Si, ces dernières décennies, aucun démenti d’ampleur émanant de la réalité ne pouvait entamer la force de cette croyance, il n’en est plus de même depuis quelques années. Compte tenu de leur ampleur, les dégâts humains, sociaux, économiques ou environnementaux d’un libre-échange appliqué inconditionnellement ne peuvent plus être dissimulés. Ils sont particulièrement sensibles dans le cas de l’agriculture.

Si les problèmes et les défis auxquels l’agriculture française est confrontée sont multiformes, beaucoup d’entre eux soulèvent directement ou indirectement la question du libre-échange : la « concurrence déloyale » dénoncée ces derniers jours à longueur de débats ne peut exister qu’à la condition du libre-échange qui, au sein de l’UE comme à l’extérieur, accorde un avantage compétitif aux États et aux agriculteurs dont les normes sociales et environnementales sont les plus faibles. Vouloir, dans ce cadre libre-échangiste, faire des agriculteurs français les plus vertueux dans ces domaines essentiels condamne nécessairement une partie d’entre eux à la disparition, une autre à la pauvreté et une autre encore à une concentration qui suscite bien des réticences dans l’opinion publique.
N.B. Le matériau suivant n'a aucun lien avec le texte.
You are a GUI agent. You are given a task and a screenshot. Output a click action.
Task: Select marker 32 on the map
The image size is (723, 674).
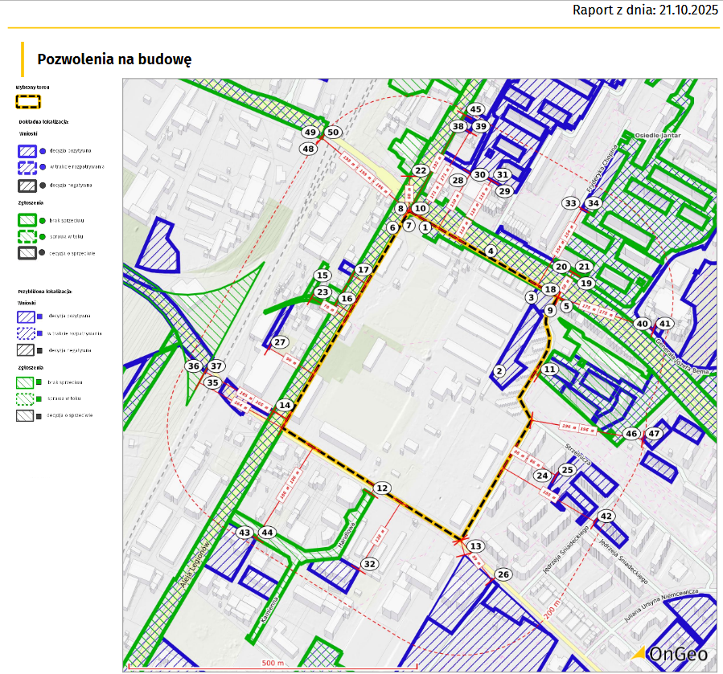click(x=369, y=564)
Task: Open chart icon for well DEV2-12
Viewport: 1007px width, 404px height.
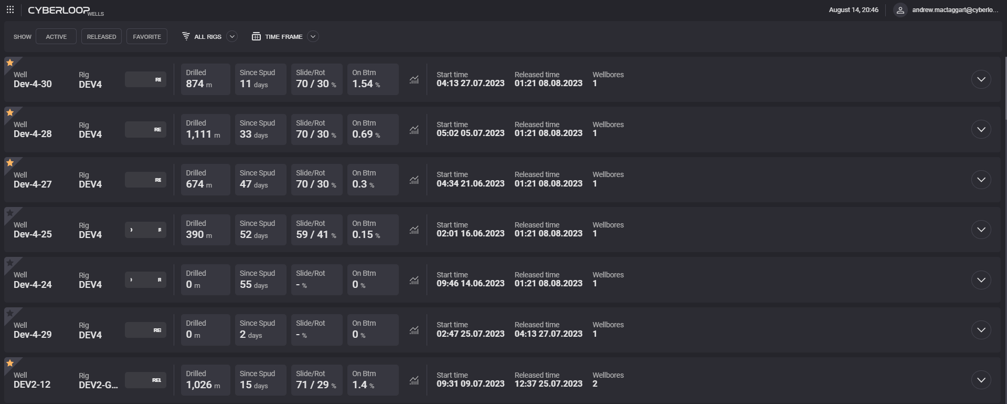Action: pos(414,380)
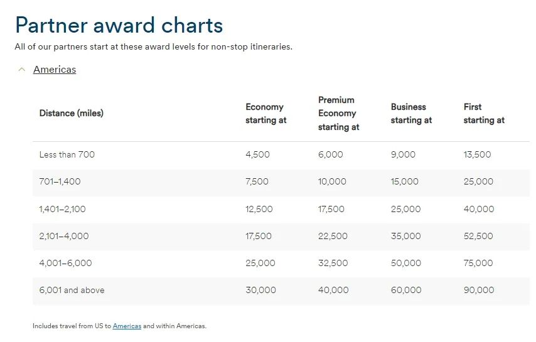
Task: Click the 2,101–4,000 distance row label
Action: click(x=64, y=237)
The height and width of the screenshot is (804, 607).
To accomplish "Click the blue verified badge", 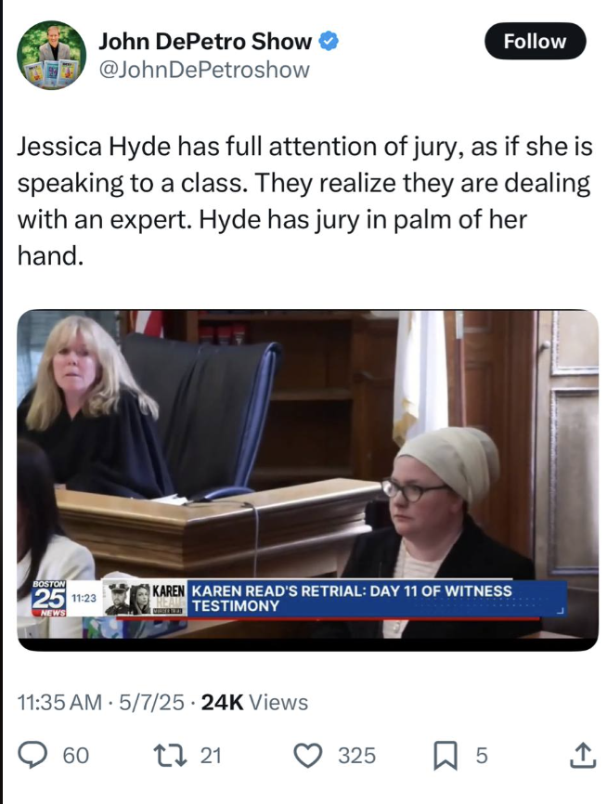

À l’échelle du secteur, cela finit même par peser sur sa performance exportatrice globale, qui repose principalement aujourd’hui sur le poste vins et spiritueux, quand beaucoup d’autres deviennent progressivement déficitaires. Les exemples de cette situation intenable sont légion : baisse de la production de cerises ravagée par une mouche contre laquelle il n’est plus possible d’utiliser les insecticides efficaces, remplacée sur le marché français par des cerises turques traitées avec ces pesticides ; difficulté des maraîchers antillais à écouler localement leur production face à la concurrence caribéenne, déclin global de la production de fruits et légumes, de viande bovine, de betterave, etc.

Or, il se trouve que le libre-échange relève aujourd’hui d’un dogme intangible dans les milieux dirigeants, à Paris et plus encore à Bruxelles. Les agriculteurs français sont donc pris aux pièges des croyances propres aux élites, auxquelles celles-ci s’accrochent envers et contre tout : les traités de libre-échange sont toujours signés avec constance entre l’UE et d’autres régions ou pays (Corée du Sud, Japon, Canada, Nouvelle-Zélande, Canada, Mercosur) ; ces traités font souvent de l’agriculture une variable d’ajustement.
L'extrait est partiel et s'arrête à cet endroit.